M L C D Seg 7 B
DeepGlint-AIIntroduction
MLCD-Seg-7B is a model designed for multi-label cluster discrimination in visual referring expression segmentation tasks. It aims to improve segmentation accuracy across various datasets, such as RefCOCO, RefCOCO+, and RefCOCOg.
Architecture
The model is based on the DeepGlint-AI/MLCD-Embodied-7B architecture, which emphasizes cluster discrimination to enhance visual segmentation performance.
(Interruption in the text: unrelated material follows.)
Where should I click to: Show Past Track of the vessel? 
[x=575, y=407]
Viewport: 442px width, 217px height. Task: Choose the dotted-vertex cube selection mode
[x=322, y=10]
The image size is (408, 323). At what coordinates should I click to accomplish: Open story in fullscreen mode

It is tailored for tasks involving referring expressions, supporting efficient processing and accurate segmentation.
Training
MLCD-Seg-7B has been evaluated on multiple datasets where it demonstrated superior performance compared to other models like EVF-SAM, GLaMM, VisionLLM v2, and LISA. Results from the evaluation on RefCOCO, RefCOCO+, and RefCOCOg show improved accuracy in segmentation tasks with the model achieving higher scores across various test splits.
Guide: Running Locally
To run MLCD-Seg-7B locally, follow these steps:
-
Clone the Repository:
git clone https://github.com/deepglint/unicom/tree/main
-
Navigate to the Directory:
cd downstream
-
Execute the Evaluation Script:
bash ./eval/scripts/eval_refcoco.sh
For optimal performance, it is recommended to use cloud GPUs such as those offered by AWS, Google Cloud, or Azure, especially for intensive computational tasks.
License
MLCD-Seg-7B is licensed under the Apache-2.0 License, which permits use, distribution, and modification under the terms specified in the license agreement.